*EXERCISE*
Repeat each record exactly, skipping the pictures.

*INFORMATION GIVEN*

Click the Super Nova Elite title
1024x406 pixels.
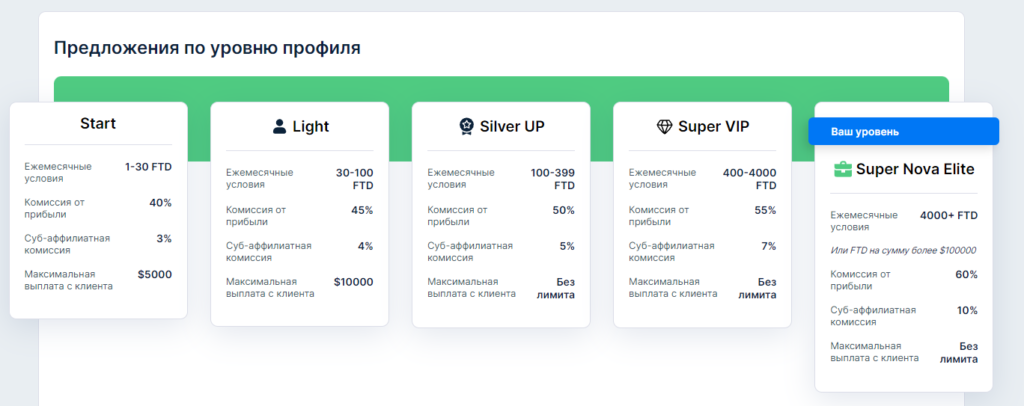point(916,170)
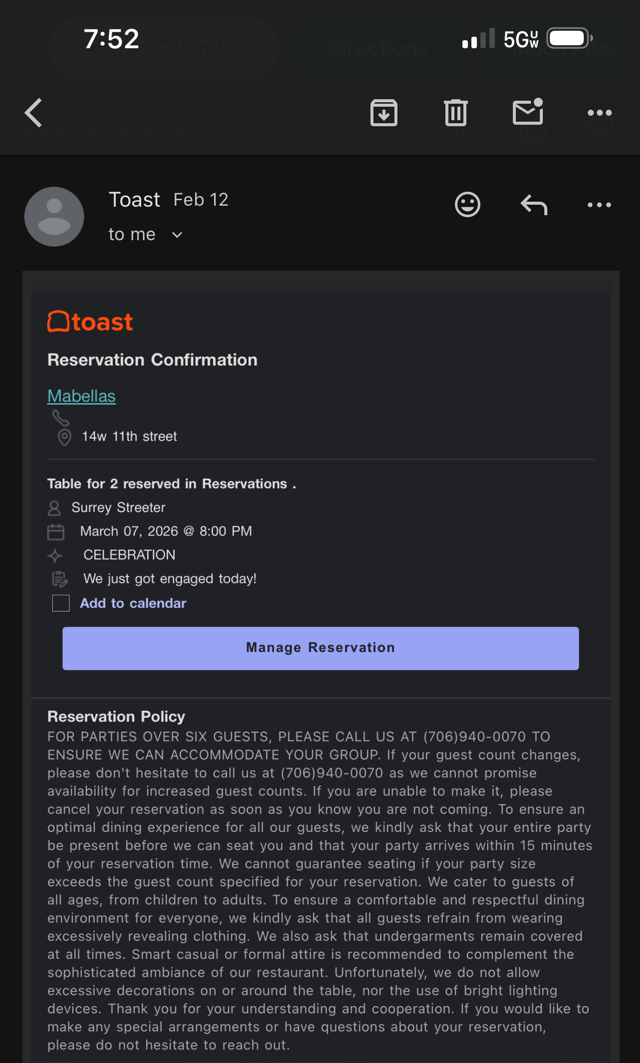Open the Mabellas restaurant link

[x=81, y=396]
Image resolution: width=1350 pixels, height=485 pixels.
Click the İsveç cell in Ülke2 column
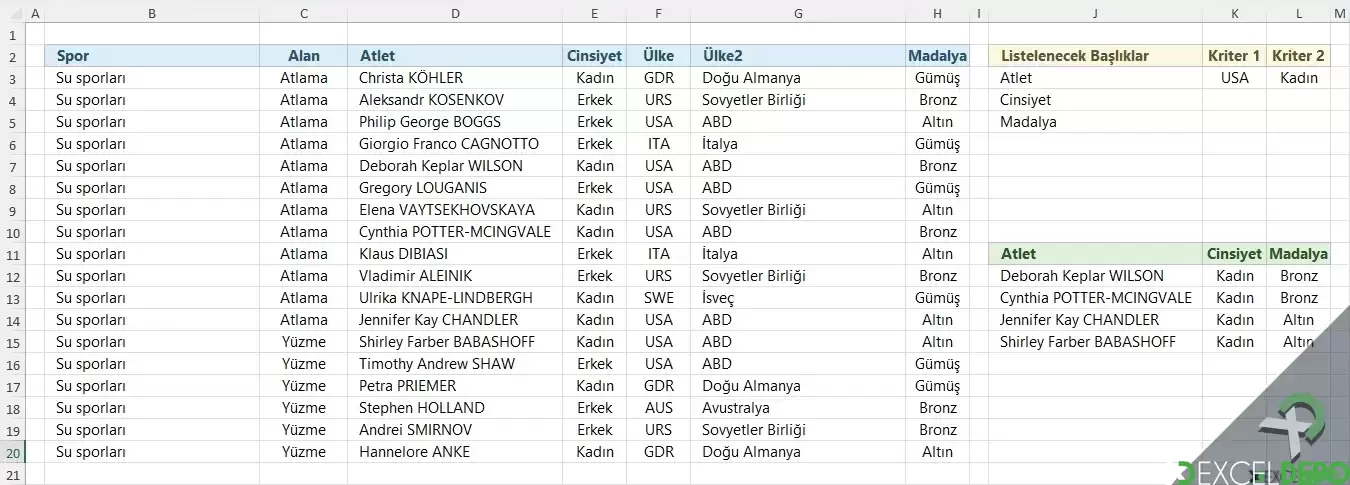pyautogui.click(x=797, y=298)
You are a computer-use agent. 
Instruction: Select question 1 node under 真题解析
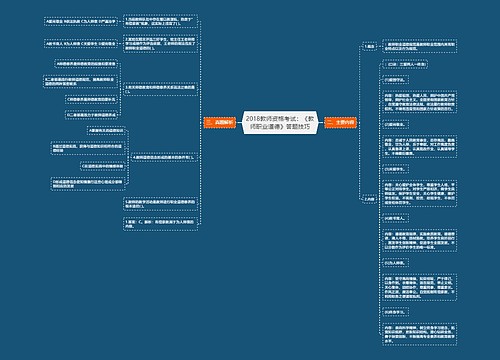(160, 22)
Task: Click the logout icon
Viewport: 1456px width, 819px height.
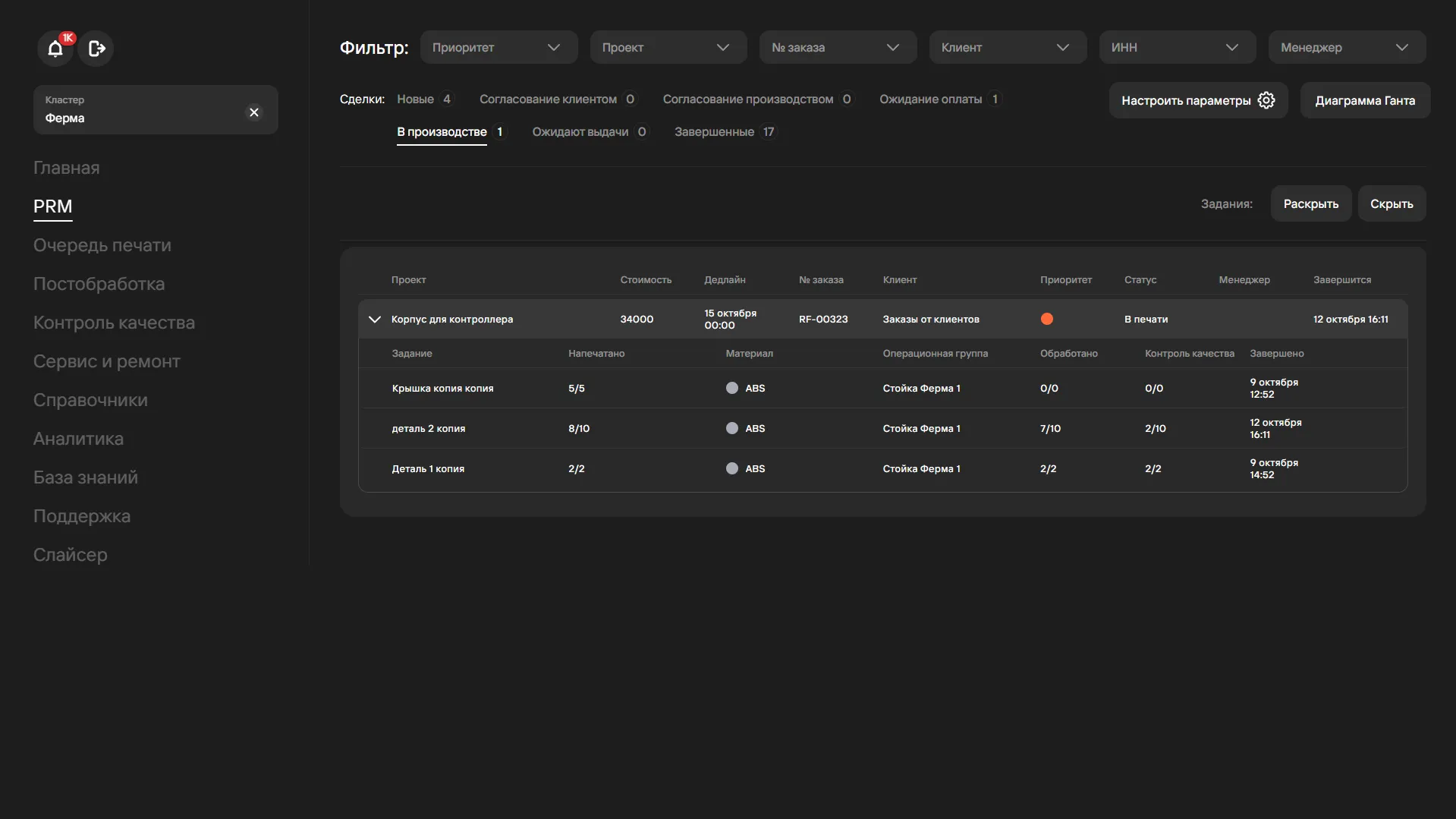Action: pyautogui.click(x=96, y=49)
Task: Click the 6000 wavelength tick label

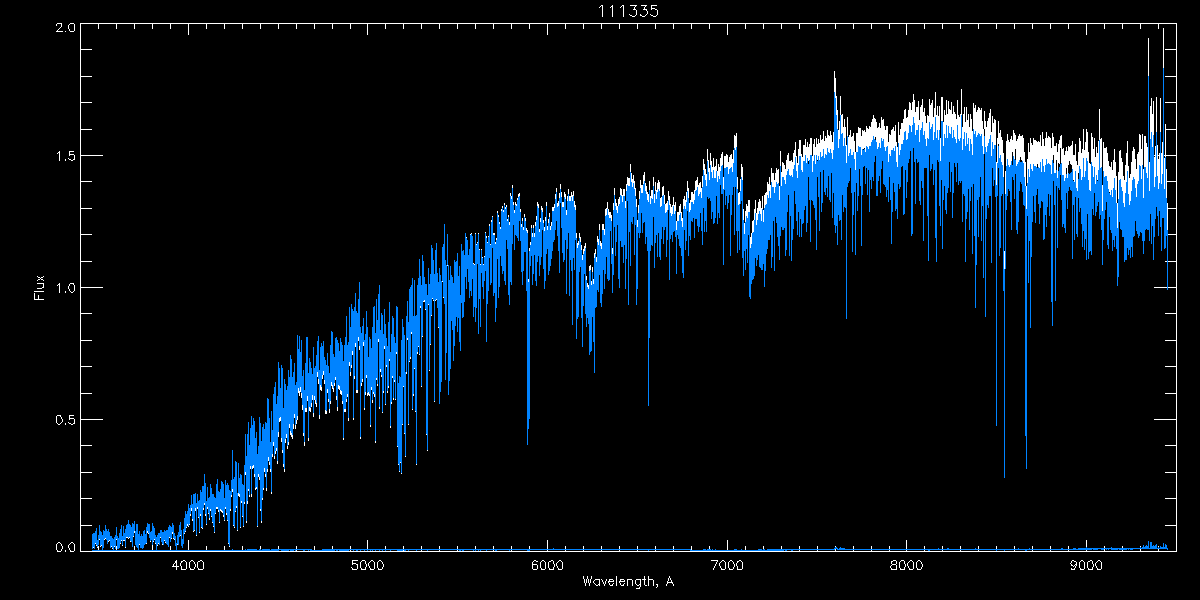Action: [x=548, y=565]
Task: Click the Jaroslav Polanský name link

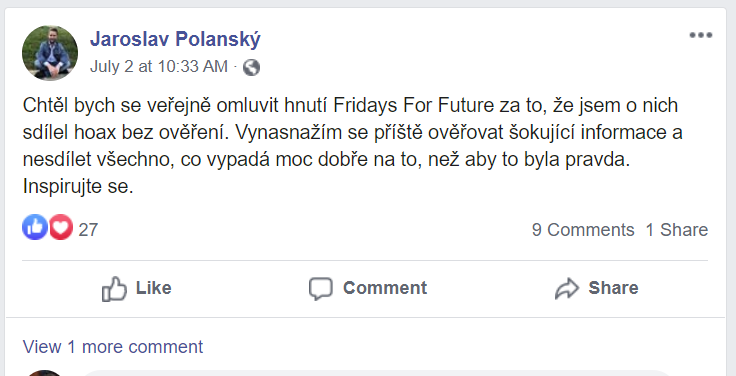Action: 175,39
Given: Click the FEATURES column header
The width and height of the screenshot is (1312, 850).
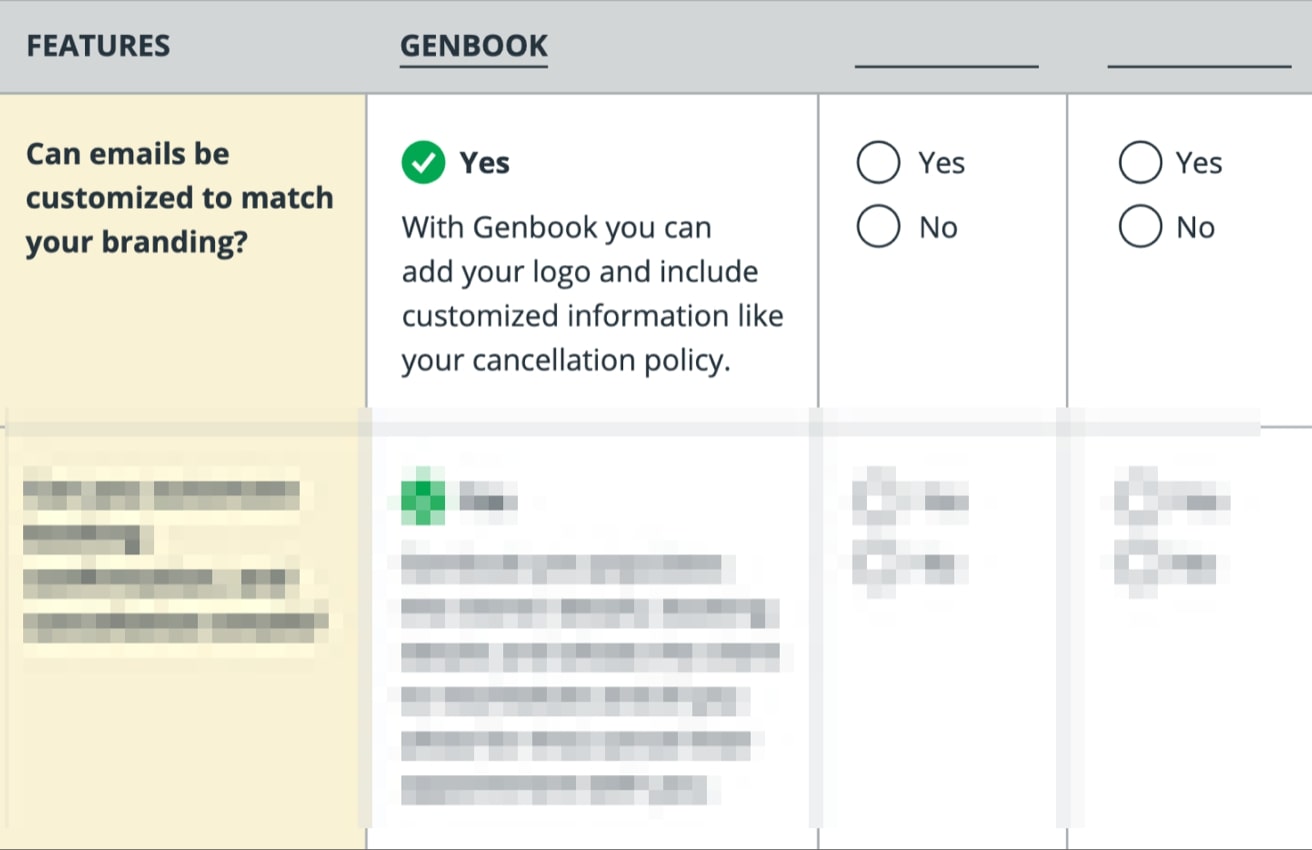Looking at the screenshot, I should coord(98,46).
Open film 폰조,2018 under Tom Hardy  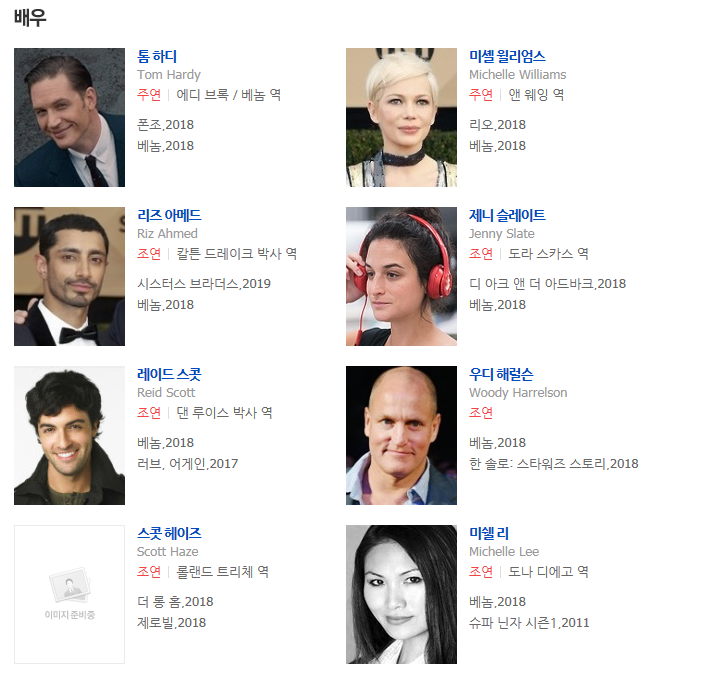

*TASK RESPONSE*
Click the Super Nova Elite title
1024x406 pixels.
point(916,170)
Open the Mabellas restaurant link

[x=81, y=396]
Image resolution: width=1350 pixels, height=485 pixels.
Click the İsveç cell in Ülke2 column
pyautogui.click(x=797, y=298)
You are a computer-use agent. 
Instruction: Select question 1 node under 真题解析
(160, 22)
Task: Click the logout icon
Viewport: 1456px width, 819px height.
Action: pyautogui.click(x=96, y=49)
Task: Click the 6000 wavelength tick label

Action: [x=548, y=565]
Task: Click the Jaroslav Polanský name link

Action: 175,39
Given: Click the FEATURES column header
The width and height of the screenshot is (1312, 850).
Looking at the screenshot, I should coord(98,46).
Open film 폰조,2018 under Tom Hardy  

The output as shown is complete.